Je ne sais pourquoi j’ai écrit peu de livres avec autant de plaisir que celui-là. C’était à la campagne, par un été aussi chaud que le climat de l’Italie que je venais de quitter. Jamais je n’ai vu autant de fleurs et d’oiseaux dans mon jardin. Liszt jouait du piano au rez-de-chaussée, et les rossignols, enivrés de musique et de soleil, s’égosillaient avec rage sur les lilas environnants.
George Sand,
Nohant, mai 1852.
À Maurice D...
Tu me reproches, enfant, de te faire toujours des contes qui finissent mal et te rendent triste, ou bien des histoires si longues, si longues, que tu t’endors au beau milieu. Crois-tu donc, petit, que ton vieux père puisse avoir des idées riantes après un hiver si rude, après un printemps si pâle, si froid, si rhumatismal ? Quand le triste vent du nord gémit autour de nos vieux sapins, quand la grue jette son cri de détresse au son de l’angélus qui salue l’aube terne et glacée, je ne puis rêver que de sang et de deuil. Les grands spectres verts dansent autour de ma lampe pâlissante, et je me lève, inquiet, pour les écarter de ton lit. Mais le temps n’est plus où les enfants croyaient aux spectres. Vous souriez quand nous vous racontons les superstitions et les terreurs qui ont environné notre enfance ; les contes de revenants, qui nous tenaient éveillés et tremblants dans nos lits jusqu’au lugubre coup de matines, vous font sourire et vous endorment dans vos berceaux. C’est donc une histoire toute simple et toute naturelle que tu demandes, jeune esprit fort ? Je vais essayer de me rappeler une de celles que l’abbé Panorio racontait à Beppa, du temps que j’étais à Venise. L’abbé Panorio était de ton avis, quant aux histoires. Il était rassasié de fantastique ; la confession des vieilles dévotes lui avait fait prendre les sorciers et les visions en horreur. D’autre part, il donnait peu dans le genre sentimental. Les amours de roman lui semblaient d’une fadeur extrême ; mais comme toi il s’intéressait aux rêveries des amants de la nature, aux travaux et aux tribulations des artistes. Ses récits avaient toujours un fond de réalité historique ; et si quelquefois ils nous attristaient, ils finissaient toujours par une vérité consolante ou par un enseignement utile.

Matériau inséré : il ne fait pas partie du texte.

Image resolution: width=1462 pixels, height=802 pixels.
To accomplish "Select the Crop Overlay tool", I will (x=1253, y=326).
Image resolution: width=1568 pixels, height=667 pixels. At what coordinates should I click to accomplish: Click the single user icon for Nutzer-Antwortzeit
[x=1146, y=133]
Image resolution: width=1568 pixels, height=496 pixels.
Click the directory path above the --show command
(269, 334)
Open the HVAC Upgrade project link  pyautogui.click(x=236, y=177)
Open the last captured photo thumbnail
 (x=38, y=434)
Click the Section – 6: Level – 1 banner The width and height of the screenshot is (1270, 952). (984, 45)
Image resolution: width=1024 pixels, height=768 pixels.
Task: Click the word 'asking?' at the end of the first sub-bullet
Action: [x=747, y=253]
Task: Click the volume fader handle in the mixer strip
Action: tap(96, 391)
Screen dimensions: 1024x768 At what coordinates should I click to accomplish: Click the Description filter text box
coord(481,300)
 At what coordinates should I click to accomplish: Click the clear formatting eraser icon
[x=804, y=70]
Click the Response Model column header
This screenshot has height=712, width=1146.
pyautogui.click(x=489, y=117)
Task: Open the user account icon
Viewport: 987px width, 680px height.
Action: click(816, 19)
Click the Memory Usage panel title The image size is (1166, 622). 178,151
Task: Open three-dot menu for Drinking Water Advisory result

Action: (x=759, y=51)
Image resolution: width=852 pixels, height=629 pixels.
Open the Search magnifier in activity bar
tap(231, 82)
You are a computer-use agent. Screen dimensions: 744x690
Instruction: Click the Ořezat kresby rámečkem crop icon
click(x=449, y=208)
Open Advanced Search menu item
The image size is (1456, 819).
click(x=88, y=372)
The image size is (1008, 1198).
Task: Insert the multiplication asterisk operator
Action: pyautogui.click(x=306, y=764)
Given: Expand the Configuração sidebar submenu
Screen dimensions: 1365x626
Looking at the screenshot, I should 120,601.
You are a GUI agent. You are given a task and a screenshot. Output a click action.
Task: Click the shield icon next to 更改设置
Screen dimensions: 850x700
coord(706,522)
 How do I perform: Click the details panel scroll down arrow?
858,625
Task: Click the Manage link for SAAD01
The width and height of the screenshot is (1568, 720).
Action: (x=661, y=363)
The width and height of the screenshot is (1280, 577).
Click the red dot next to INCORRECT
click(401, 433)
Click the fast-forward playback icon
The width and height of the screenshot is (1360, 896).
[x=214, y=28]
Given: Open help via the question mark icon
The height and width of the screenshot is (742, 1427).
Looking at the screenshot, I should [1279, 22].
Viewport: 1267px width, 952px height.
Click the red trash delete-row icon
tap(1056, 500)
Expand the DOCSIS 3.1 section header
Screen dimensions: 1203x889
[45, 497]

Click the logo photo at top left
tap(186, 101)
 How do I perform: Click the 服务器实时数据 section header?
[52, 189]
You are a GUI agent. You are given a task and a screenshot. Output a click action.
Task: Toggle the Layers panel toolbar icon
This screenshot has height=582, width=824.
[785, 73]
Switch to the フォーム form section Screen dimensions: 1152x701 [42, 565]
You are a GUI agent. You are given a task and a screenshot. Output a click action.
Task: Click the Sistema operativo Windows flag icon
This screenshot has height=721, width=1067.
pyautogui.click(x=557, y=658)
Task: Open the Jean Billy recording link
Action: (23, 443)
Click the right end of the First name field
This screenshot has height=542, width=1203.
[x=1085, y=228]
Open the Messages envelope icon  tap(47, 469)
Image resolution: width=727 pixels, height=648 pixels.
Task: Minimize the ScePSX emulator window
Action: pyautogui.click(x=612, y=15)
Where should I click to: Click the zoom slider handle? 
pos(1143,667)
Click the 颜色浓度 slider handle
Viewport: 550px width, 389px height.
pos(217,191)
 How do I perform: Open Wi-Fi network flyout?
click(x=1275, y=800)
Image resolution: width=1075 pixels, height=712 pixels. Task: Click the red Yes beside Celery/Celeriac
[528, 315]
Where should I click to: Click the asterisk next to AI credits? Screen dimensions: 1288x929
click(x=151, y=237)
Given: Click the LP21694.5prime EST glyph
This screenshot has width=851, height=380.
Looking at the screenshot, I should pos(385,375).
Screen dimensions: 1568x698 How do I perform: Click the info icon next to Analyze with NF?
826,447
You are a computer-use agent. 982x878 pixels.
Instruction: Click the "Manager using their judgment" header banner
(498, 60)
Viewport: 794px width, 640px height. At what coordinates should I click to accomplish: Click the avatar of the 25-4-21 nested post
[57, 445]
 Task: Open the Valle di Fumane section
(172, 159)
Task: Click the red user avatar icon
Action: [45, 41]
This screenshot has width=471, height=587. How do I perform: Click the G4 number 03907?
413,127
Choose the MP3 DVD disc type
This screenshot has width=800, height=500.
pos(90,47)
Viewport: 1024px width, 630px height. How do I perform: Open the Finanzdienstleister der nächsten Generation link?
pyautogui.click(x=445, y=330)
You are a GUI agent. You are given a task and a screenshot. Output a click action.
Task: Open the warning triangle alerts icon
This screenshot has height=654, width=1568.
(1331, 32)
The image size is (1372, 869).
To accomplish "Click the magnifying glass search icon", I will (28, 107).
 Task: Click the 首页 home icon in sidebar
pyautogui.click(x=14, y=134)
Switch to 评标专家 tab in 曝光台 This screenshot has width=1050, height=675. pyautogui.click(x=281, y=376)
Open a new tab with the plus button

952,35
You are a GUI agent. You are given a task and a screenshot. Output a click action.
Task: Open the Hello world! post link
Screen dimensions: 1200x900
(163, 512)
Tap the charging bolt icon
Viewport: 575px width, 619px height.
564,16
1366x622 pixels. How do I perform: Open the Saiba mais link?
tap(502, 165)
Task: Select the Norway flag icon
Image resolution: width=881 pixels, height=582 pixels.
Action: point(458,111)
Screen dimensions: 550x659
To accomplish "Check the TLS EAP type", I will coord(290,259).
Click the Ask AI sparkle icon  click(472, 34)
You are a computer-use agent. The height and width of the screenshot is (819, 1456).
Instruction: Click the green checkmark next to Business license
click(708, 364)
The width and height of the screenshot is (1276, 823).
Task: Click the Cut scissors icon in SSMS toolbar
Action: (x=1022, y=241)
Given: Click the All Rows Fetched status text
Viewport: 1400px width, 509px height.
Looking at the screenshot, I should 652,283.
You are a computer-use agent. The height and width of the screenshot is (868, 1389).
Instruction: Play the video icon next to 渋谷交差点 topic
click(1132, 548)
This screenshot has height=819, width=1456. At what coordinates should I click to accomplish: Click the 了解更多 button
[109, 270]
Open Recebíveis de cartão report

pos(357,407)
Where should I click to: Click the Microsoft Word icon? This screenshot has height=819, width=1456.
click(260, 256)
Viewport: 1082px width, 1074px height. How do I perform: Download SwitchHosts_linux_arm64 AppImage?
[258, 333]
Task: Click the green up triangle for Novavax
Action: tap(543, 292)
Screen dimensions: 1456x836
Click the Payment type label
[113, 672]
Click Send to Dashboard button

C’était durant les belles nuits d’été, à la clarté pleine et suave de la lune des mers orientales, qu’assis sous une treille en fleur, abreuvés du doux parfum de la vigne et du jasmin, nous soupions gaiement de minuit à deux heures dans les jardins de Santa Margarita. Nos convives étaient Assem Zuzuf, honnête négociant de Corcyre ; le signor Lélio, premier chanteur du théâtre de la Fenice ; le docteur Acrocéronius, la charmante Beppa et le bel abbé Panorio. Un rossignol chantait dans sa cage verte, suspendue au treillage qui abritait la table. Au sorbet, Beppa accordait un luth et chantait d’une voix plus mélodieuse encore que celle du rossignol. L’oiseau jaloux l’interrompait souvent par des roulades précipitées, par des assauts furieux de mélodie ou de déclamation lyrique ; puis on éteignait les bougies, le rossignol se taisait, la lune répandait de pâles saphirs et des diamants bleuâtres sur les cristaux et les flacons d’argent épars devant nous. La mer brisait au loin avec un bruit voluptueux sur les plages fleuries, et le vent nous apportait quelquefois le récitatif lent et monotone du gondolier :
Intanto la bella Erminia fugge, etc.
Alors l’abbé racontait les beaux jours de la république et les grandes mœurs des temps de force et de gloire de sa patrie. D’autres fois aussi il se complaisait à en rappeler les jours de faste et d’éclat. Quoique jeune, l’abbé connaissait mieux l’histoire de Venise que les plus vieux citoyens. Il l’avait étudiée avec amour dans ses monuments et dans ses chartes. Il s’était plu aussi à chercher, dans les traditions populaires, des détails sur la vie des grands artistes. Un jour, à propos du Tintoret et du Titien, il nous raconta l’anecdote que je vais essayer de me rappeler, si la brise chaude qui fait onduler nos tilleuls et l’alouette qui poursuit dans la nue son chant d’extase ne sont pas interrompues par le vent d’orage, si la bouffée printanière qui entrouvre le calice de nos roses paresseuses et qui me prend au cœur daigne souffler sur nous jusqu’à demain matin.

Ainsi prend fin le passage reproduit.